Lymphocyte Activation

Caspase activity is required for stimulated B lymphocytes to enter the cell cycle. Olson, N. R. et al. J. Immunol. 170, 6065–6072 (2003)

Caspases are best known for their role in apoptosis, but they have also been implicated in the regulation of cell proliferation. In particular, caspase-8 — the factor that is at the top of the proteolytic caspase cascade — has a role in T-cell proliferation, but the specific caspases that are involved downstream are unknown. This new study shows that caspase-8 and caspase-6 are essential for human B-cell proliferation. Inhibition of caspase-6 blocked the upregulation of expression of the cell-cycle regulators D-type cyclins and cyclin-dependent kinase 4 by activated B cells, indicating a possible mechanism, by which caspase-6 could regulate cell-cycle entry. Notably, other aspects of B-cell activation, such as cytokine secretion, were unaffected, indicating a specific role for caspase-6 in proliferation.

Lymphocyte Activation

The B cell-specific major raft protein, Raftlin, is necessary for the integrity of lipid raft and BCR signal transduction. Saeki, K. et al. EMBO J. 22, 3015–3026 (2003)

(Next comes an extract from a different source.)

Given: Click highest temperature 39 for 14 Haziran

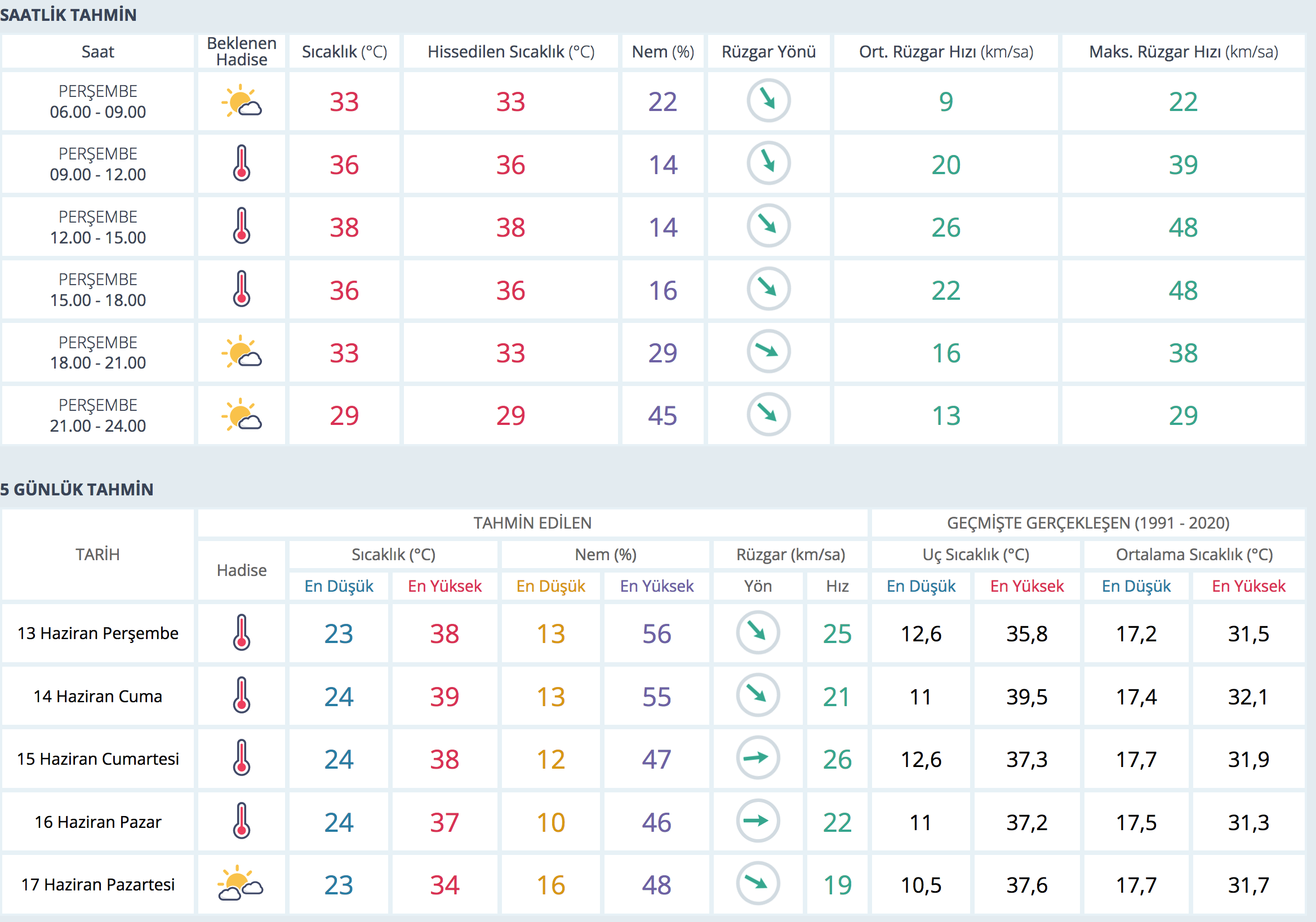Looking at the screenshot, I should [444, 697].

Membrane lipid microdomains known as rafts, which are rich in signalling molecules, have been proposed to have a crucial role in lymphocyte signalling. This study describes a new component of rafts in B cells, which has no homology to any other known protein and has been named Raftlin (for raft-linking protein). This molecule seems to localize in rafts by means of an acylated motif and is constitutively associated with the B-cell receptor (BCR), although it does not bind the BCR directly. In the absence of Raftlin, BCR signalling was impaired and levels of other key raft components, such as the tyrosine kinase LYN and ganglioside GM1, were markedly reduced, indicating that Raftlin is important for raft integrity.

Mucosal Immunology

Mast cells disrupt epithelial barrier function during enteric nematode infection. McDermott, J. R. et al. Proc. Natl Acad. Sci. USA 100, 7761–7766 (2003)

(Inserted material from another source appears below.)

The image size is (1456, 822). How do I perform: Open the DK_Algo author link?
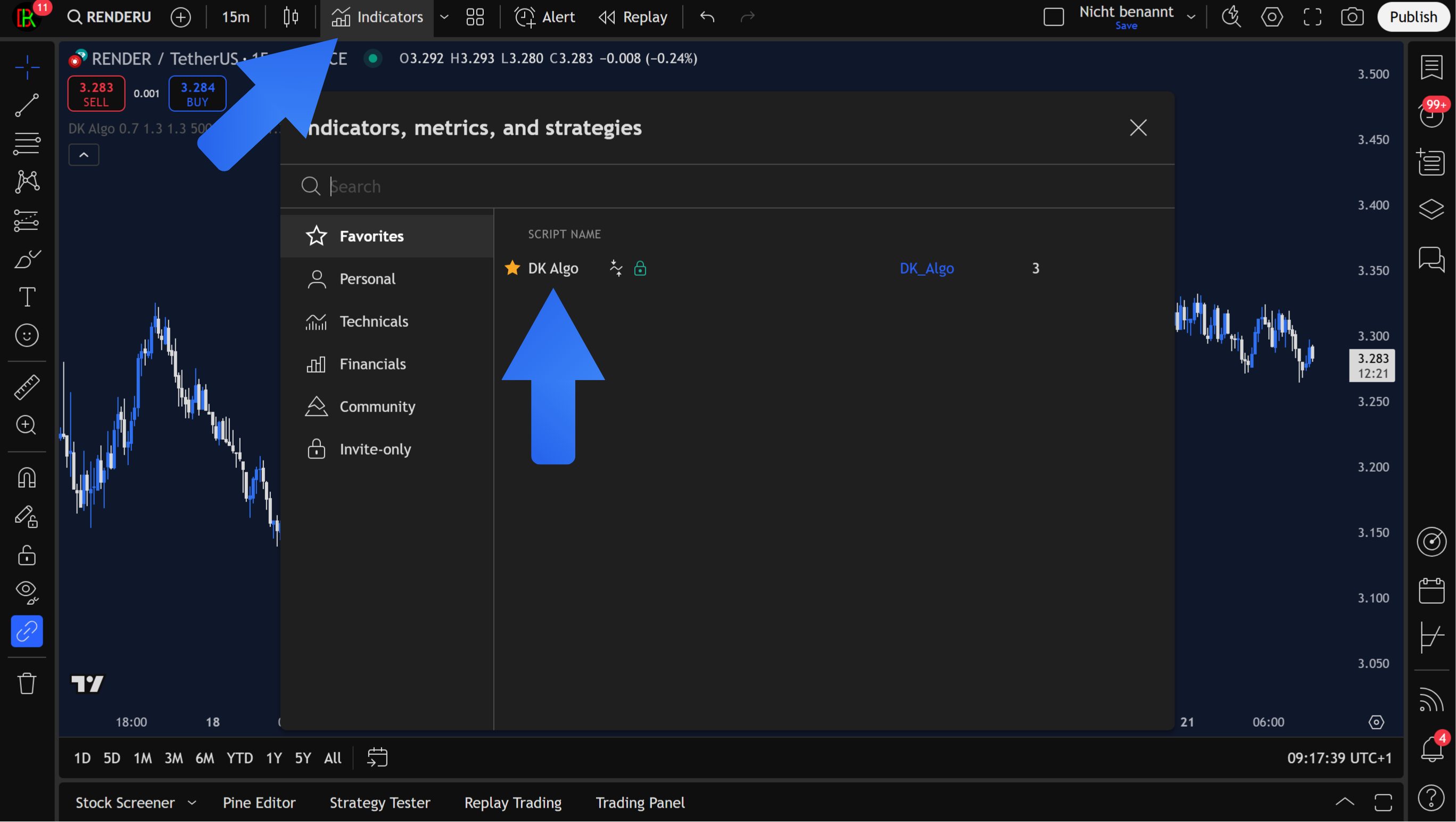coord(926,268)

Expulsion of nematode parasites is associated with elevated epithelial permeability. Mast cells are also important for parasite expulsion, but the mechanism is not well understood. In this study, McDermott and colleagues show that mast cells are responsible for inducing the increased intestinal permeability, which seems to depend on degradation of the tight-junction protein occludin. The authors used c-Kit-specific antibodies to block mast-cell accumulation, which prevented parasite expulsion and correlated with less permeability than in control animals. Mice overexpressing interleukin-9, which have higher numbers of mast cells than normal mice, showed enhanced intestinal permeability and could get rid of the parasites faster.